Driving your Motorcycle Safely

motorcycle safety
Photo by Halfeez

If you’re thinking about purchasing your first motorcycle, safety should be first and foremost on your mind. According to the National Highway Traffic Safety Administration, 4,612 motorcyclists were killed in accidents in 2012 (the most recent year for which data exists).

40 percent of these riders were not wearing helmets.

But beyond always wearing a helmet, there are plenty of proactive steps you can take to ensure your safety while on the road. Read on to learn more about protecting yourself while driving a motorcycle.

Motorcycle Safety Tips

Practice Awareness

Many of the most common causes of motorcycle accidents can easily be avoided.

According to the Centers for Disease Control and Prevention, these factors include:

bike riding tips

Photo by Roberto Corralo

  • poor weather conditions
  • driving between two lanes
  • ignoring traffic signals, signs or warnings
  • not using a turn signal
  • speeding or ignoring other traffic laws
  • lack of driver visibility
  • driving under the influence, and
  • driver inexperience

By being prepared for these factors, you can increase your safety on the road.

Always Wear a Helmet

As mentioned above, wearing a helmet is one of the most important safety tips for motorcycle riders.

When getting ready to purchase your first motorcycle, visit a professional shop to ensure that you also get a high-quality Department of Transportation-approved helmet that fits correctly.

If you are ever involved in a crash, your helmet should immediately be replaced.

Practice Defensive Driving Techniques

Make sure that when you’re riding, you keep in mind your visibility to other motorists.

Avoid driving positions that may hinder drivers from seeing you, and always avoid aggressive driving and speeding. When possible, ride in areas where there are fewer cars (sometimes referred to as the “traffic bubble.”

Inspect Your Bike Before Each Ride

Before embarking, always make sure that you have enough gas to reach your destination before getting on the highway, and that your tires are properly inflated to the recommended pressure.

You should also make sure that the brakes, engine chain, suspension, lights and fluids are checked and functioning properly before you set out.

Wear Proper Riding Gear

Motorcycle safety gear doesn’t stop with your helmet. Heavy clothing that will protect you from injury in the event of a crash is recommended.

motorcycle safety hi-viz bike

Photo by s-bahn

This includes a heavy leather or denim jacket, jeans or leather pants, and boots, as well as extra knee and elbow protection (these areas are most likely to hit the ground first in the event of a crash).

You should also wear glasses or goggles to protect your eyes on the road.

And if you’re riding at night, you should wear high-visibility apparel that allows motorists on the road to see you.

Many manufacturers now sell neon vests and other clothing designed specifically for bikers who are on the road at night.

Obey Speed Limits and Traffic Laws

Speeding is one of the most common causes of motorcycle fatalities, so sticking to the speed limit (and closely following other traffic laws) is an important part of protecting yourself.

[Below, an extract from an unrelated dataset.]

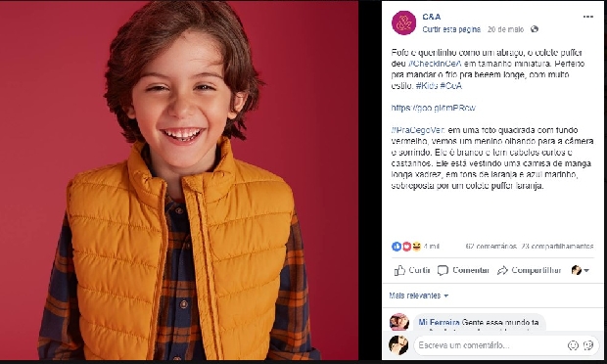607x364 pixels.
Task: Open the sticker picker in comment box
Action: pos(588,345)
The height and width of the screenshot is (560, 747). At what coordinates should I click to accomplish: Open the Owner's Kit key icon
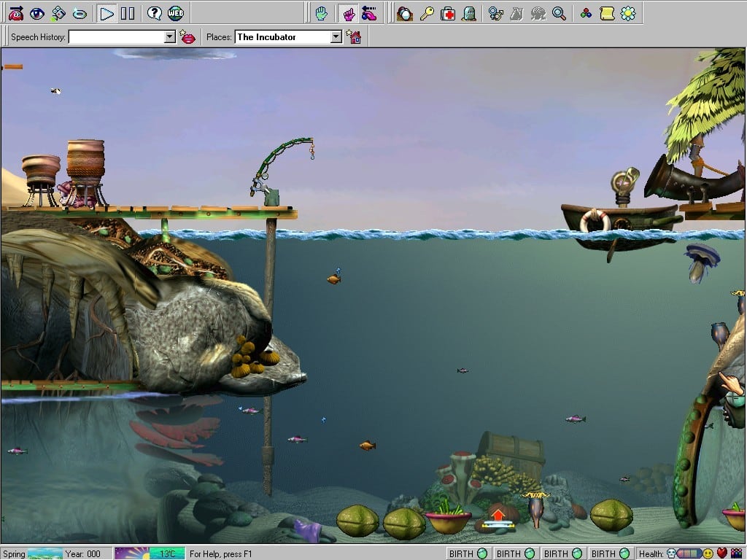tap(427, 13)
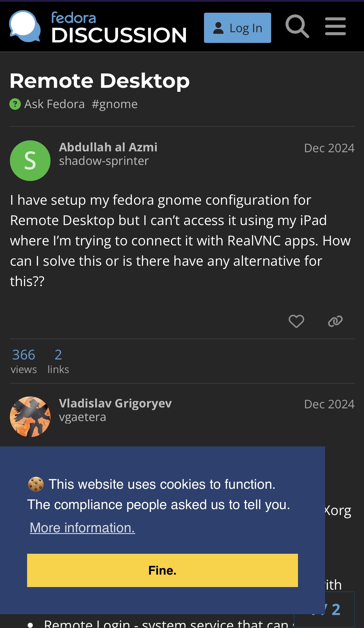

As a motorcyclist, you are already at higher risk of a crash than other drivers, so there is no reason to further increase your risk by driving recklessly and flouting speed laws.

Look for ABS Brakes

When shopping for your first motorcycle, make it a priority to purchase a bike with an antilock braking system (ABS).

According to the Insurance Institute for Highway Safety, 2013 data shows that bikes with an optional ABS system have a 31 percent lower rate of fatal crashes than identical models where the owner has not opted for ABS. In addition, collision insurance claims are 20 percent lower for drivers whose bikes have ABS.

Check Your Riding Posture

Maintaining correct posture and a comfortable stance while on your motorcycle will make you a more comfortable and confident rider, which lowers your likelihood of getting a crash.

Taking an accredited motorcycle course from a licensed instructor before getting on the road can help you perfect your stance and posture before hitting the highway.

Prepare for Bad Weather

not a very safe motorcycle

Photo by Gerald Yuvallos

Weather conditions can quickly make the road dangerous when you’re out on a motorcycle. Check the report before you go out on the road so you know what to expect.

Make sure that your gear is weather-appropriate, go gentle on your bike in rain or light snow, and maintain a safe following distance at all times.

If conditions are foggy, you’ll also want to make sure to wear your high-visibility gear so that other cars can see you easily.

Never Drive Impaired

As with other types of vehicles, driving a motorcycle under the influence is extremely dangerous and is a factor in many fatal crashes. Plan an alternate route home if you’ll be drinking, and don’t let your friends ride if they’re impaired.

While it’s true that motorcycles are 35 times more likely to be involved in a deadly accident than passenger cars according to data from the NHTSA, that doesn’t mean that you should avoid buying a bike.

What it does mean, though, is that following the safety tips above and completely preparing to be a safe driver before getting on the road is critical to protecting yourself from serious injury.